I don’t mean this in the literal sense of course. I mean this strictly in the same way that old men irritate you when they talk about how cheap everything was in the 40’s. The kind of thing that makes you want to scream, “OKAY JUST DIE ALREADY IF YOU DON’T LIKE THE FUTURE!”

See, through fate and mishap, my husband is a cool 16 years my elder. I didn’t understand the seriousness of this until I witnessed my first family gathering of his family.

When we showed up, the fathers and children were out in the front yard enjoying a lively game of tag football. They all waved as we passed, and his kids ran off to join them. We came inside and more men were sitting in the living room, enjoying a game and chatting about work. Where are the women? I wondered as we finally made our way into the kitchen.

And there they were, six women bustling about setting tables, cooking green beans, washing dishes, chatting about children. They cheerfully hung the wash rags and wiped the stove. They walked between each other in harmony. It was like something out of the Stepford Wives movie.

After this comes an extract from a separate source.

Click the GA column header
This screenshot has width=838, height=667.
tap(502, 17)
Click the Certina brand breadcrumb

Dinner was finally finished an hour later (where I passed the waiting time NOT being a woman and joined the kiddies) and the whole family joined in to say grace. Afterwards, I was sure the chaos would ensue with 25 people waiting to eat. Instead, the men and children dutifully sat down at their respective tables, and the women started asking for orders. I didn’t understand what was going on; my family had always done things buffet-style. I proceeded to make a plate for myself, and the rest of the family proceeded to hate me.

Fast forward 5 years and I too join the women in the kitchen and serve my children and then my husband before fixing my own plate. I do it more to keep the peace, and also because the “head wife” (the woman I consider the ring leader of the wives) is getting a divorce from our family, so the help is needed. However, this self-less act of mine has confused my husband. Let me explain why.

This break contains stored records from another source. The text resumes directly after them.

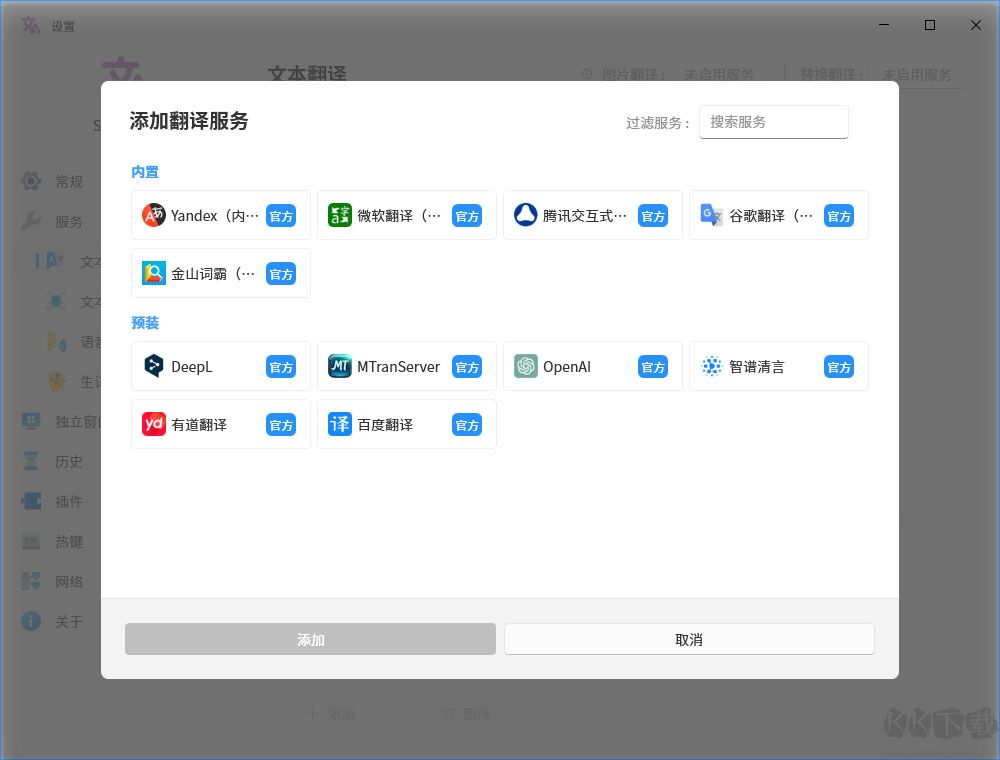This screenshot has width=1000, height=760.
Task: Select the OpenAI service icon
Action: coord(526,367)
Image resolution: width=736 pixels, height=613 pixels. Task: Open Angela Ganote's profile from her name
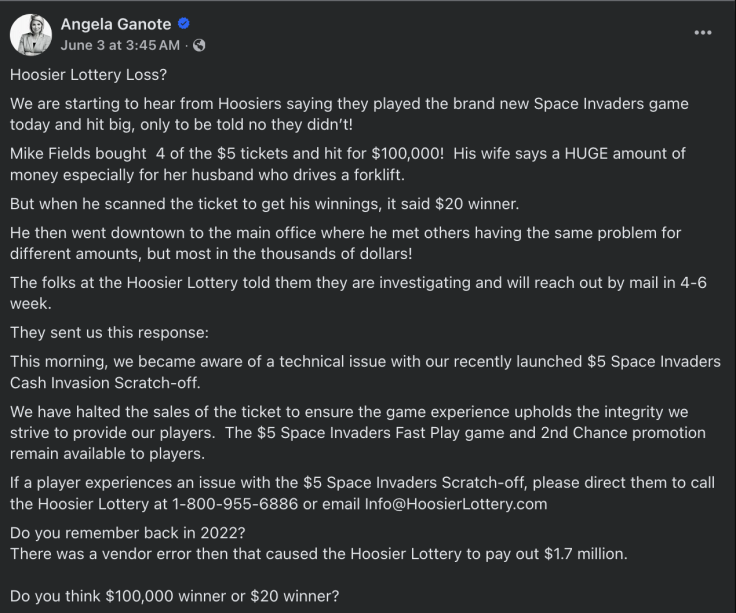pos(115,24)
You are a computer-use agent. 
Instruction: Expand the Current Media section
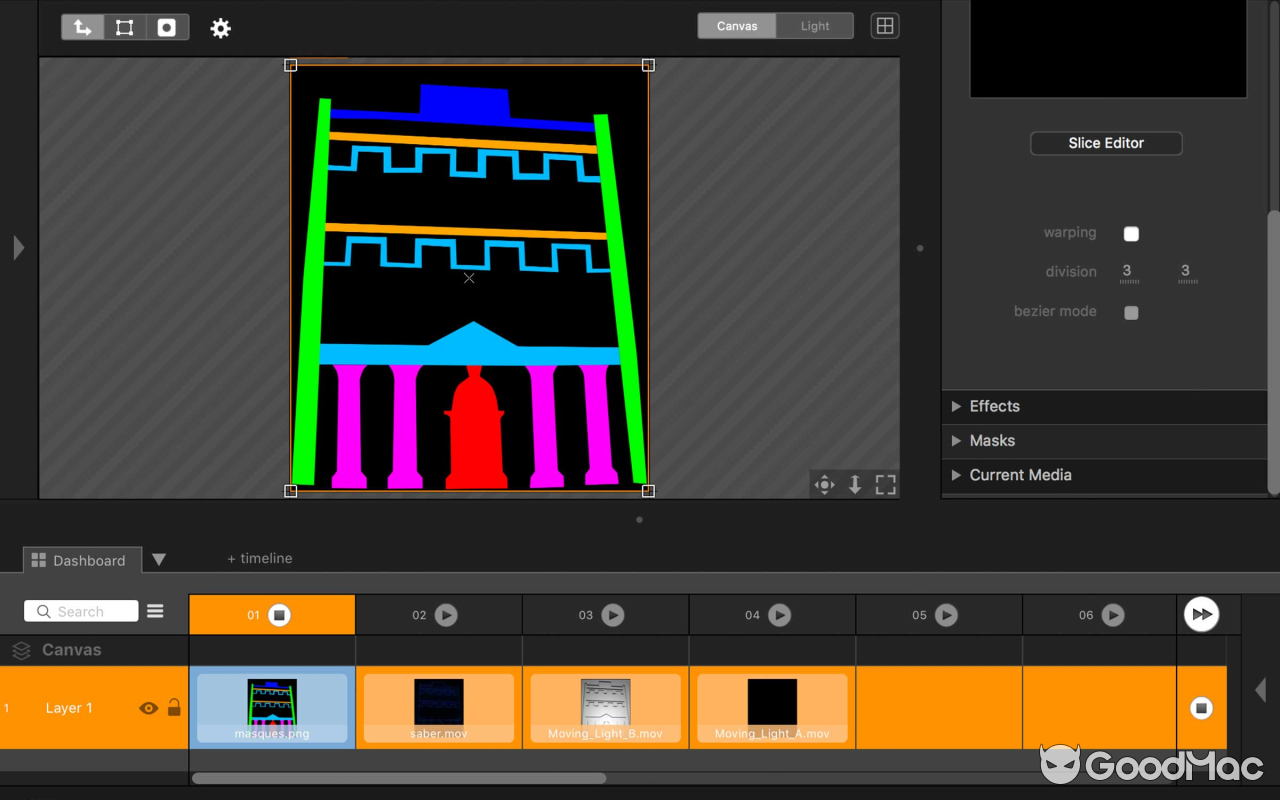(1019, 475)
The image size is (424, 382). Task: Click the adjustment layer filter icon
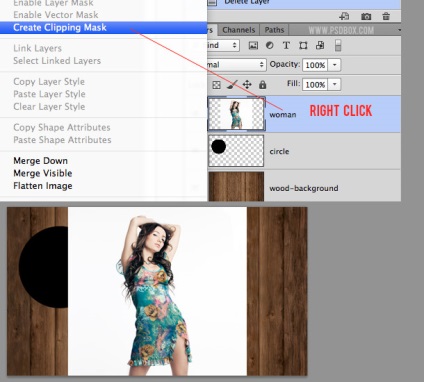point(269,45)
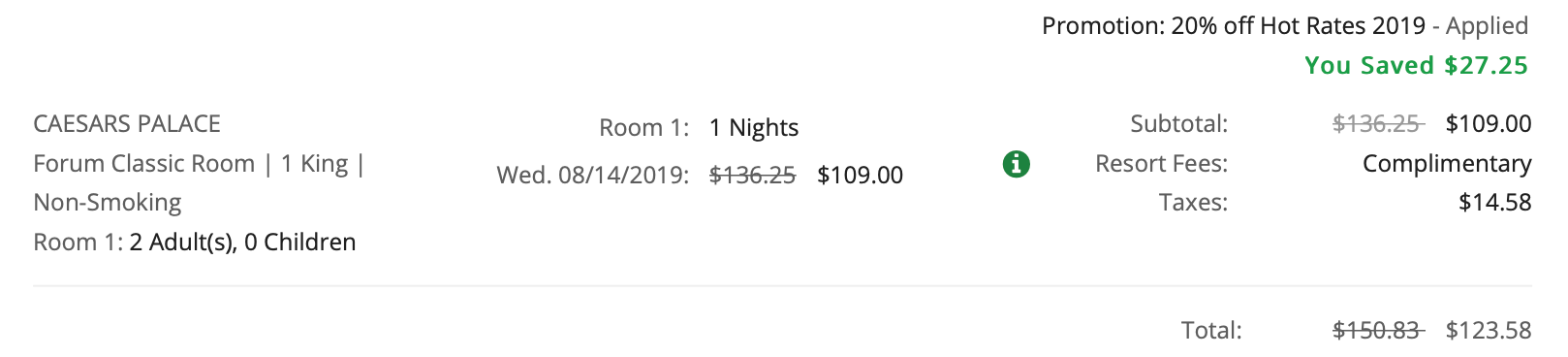Click the Complimentary resort fee value

pos(1447,164)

My husband is suffering from a time paradox- a place where he wants some things to be like the past, and he wants to enjoy some of the new social rules of the future. Like the old man in the example, he wants his 10-cent gasoline and his brand new prius, but in a different respect. He wants me to be a woman of the past and the future.

In my husband’s day, the wife tended the children and the house full time. She cooked dinner each evening and picked up the living room. She had time to sew up torn clothing and bake cookies for the neighborhood while maintaining fabulous hair. She did 100% of the duties that were not considered “work”. And the husband worked lots of hours, drank beer with his buddies after work, and had no responsibility over dirty diapers and PTA meetings.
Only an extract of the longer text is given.